JWT(JSON Web Token) 是一种用于 用户身份验证 和 信息安全传输 的令牌机制。它以 JSON 格式的数据 在客户端和服务端之间传递,通常用于用户登录后的授权。
简单说:你登录成功后,服务器发你一个"身份证"------JWT,你之后访问资源就带着它,不用每次都重新登录。
📦 二、JWT 的结构(由三部分组成)
JWT 是一个由 .分隔的三段字符串,格式如下:
css
header.payload.signature1️⃣ Header(头部)
说明令牌的类型和签名算法:
json
{
"alg": "HS256",
"typ": "JWT"
}2️⃣ Payload(负载)
-
存放用户的非敏感信息,比如用户ID、用户名、角色等;
-
也可放一些标准字段如
exp(过期时间):
json
{
"sub": "123456",
"name": "小杰",
"role": "admin",
"exp": 1710000000
}3️⃣ Signature(签名)
是用于防篡改的签名,防止中间人修改 Payload:
scss
HMACSHA256(
base64UrlEncode(header) + "." + base64UrlEncode(payload),
secret
)🔐 三、JWT 的核心机制
- 用户登录成功,服务器根据用户信息生成一个 JWT(签名加密);
- 客户端保存该 JWT(通常放在浏览器本地存储或前端缓存);
- 每次请求 API 时,把 JWT 放在请求头:
http
Authorization: Bearer eyJhbGciOiJIUzI1NiIsInR5cCI6...- 服务器解析 JWT,校验签名、检查是否过期,并基于其中的信息完成鉴权。
🎯 四、JWT 的典型使用场景
| 场景 | 说明 |
|---|---|
| 登录认证 | 用户登录后获得令牌 |
| 单点登录(SSO) | 多系统共享登录状态 |
| 接口调用授权 | API 接口访问权限控制 |
| 移动端/前后端分离 | Token 代替传统 Session |
🛡️ 五、JWT 的安全建议
| 安全点 | 建议 |
|---|---|
| 签名密钥保密 | secret 必须保存在服务端,不可泄露 |
| 不存敏感信息 | Payload 是明文可解码,不要放密码、身份证等 |
| 设置过期时间 | 用 exp 字段控制有效期,定期刷新 |
| 使用 HTTPS | 防止 Token 被中间人截获 |
| 加签算法选择 | 推荐 HS256 或 RSA(非对称更安全) |
🧪 六、JWT 示例(真实令牌样式)
json
eyJhbGciOiJIUzI1NiIsInR5cCI6IkpXVCJ9.
eyJ1c2VySWQiOjEyMywidXNlcm5hbWUiOiJ4aWFvamllIn0.
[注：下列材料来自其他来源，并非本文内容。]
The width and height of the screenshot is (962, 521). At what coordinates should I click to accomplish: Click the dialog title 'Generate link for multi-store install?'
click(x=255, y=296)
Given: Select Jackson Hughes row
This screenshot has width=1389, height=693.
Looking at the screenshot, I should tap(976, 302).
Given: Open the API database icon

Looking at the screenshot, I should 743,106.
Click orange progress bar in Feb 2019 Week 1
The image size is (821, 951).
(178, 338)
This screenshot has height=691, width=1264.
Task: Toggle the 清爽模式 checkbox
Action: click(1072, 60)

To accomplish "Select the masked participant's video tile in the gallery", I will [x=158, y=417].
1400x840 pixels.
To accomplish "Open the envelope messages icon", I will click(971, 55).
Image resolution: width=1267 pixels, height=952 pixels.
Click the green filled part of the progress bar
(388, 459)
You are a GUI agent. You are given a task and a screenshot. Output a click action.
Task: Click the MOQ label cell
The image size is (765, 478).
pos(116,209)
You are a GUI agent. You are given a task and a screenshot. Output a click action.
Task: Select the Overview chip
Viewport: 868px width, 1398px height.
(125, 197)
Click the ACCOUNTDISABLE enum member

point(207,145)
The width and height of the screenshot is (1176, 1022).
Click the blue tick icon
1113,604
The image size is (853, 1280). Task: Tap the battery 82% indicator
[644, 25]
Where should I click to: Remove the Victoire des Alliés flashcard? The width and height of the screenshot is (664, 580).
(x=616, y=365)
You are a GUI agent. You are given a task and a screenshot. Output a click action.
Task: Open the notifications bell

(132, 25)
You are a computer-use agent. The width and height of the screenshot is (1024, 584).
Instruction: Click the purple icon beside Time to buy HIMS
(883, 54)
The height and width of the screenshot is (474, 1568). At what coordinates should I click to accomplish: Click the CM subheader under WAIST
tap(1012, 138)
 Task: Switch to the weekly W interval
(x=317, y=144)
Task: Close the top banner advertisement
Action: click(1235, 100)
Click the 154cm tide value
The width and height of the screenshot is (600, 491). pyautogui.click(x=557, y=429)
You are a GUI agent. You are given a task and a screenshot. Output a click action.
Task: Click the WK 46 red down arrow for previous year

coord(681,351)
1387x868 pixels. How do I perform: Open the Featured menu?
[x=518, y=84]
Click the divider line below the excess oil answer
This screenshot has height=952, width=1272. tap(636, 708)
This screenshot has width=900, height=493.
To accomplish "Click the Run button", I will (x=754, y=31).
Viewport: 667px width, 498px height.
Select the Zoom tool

4VzV5Oxf9bAWlLS8MbhMELEzqJKAKFYsKL8TXp6nEbs你可以把前两段(Header 和 Payload)复制到 jwt.io 查看解码效果。
📁 七、后端中如何生成 JWT?(以 Java 为例)
用 jjwt(Java JWT)库示例:
java
String jwt = Jwts.builder()
.setSubject("小杰")
.claim("role", "admin")
.setExpiration(new Date(System.currentTimeMillis() + 3600_000)) // 1小时过期
.signWith(SignatureAlgorithm.HS256, "mySecretKey")
.compact();✅ 总结一句话
JWT 是一种无状态、跨平台的认证机制,安全、高效、前后端分离首选,但也需合理控制过期、签名、防泄露。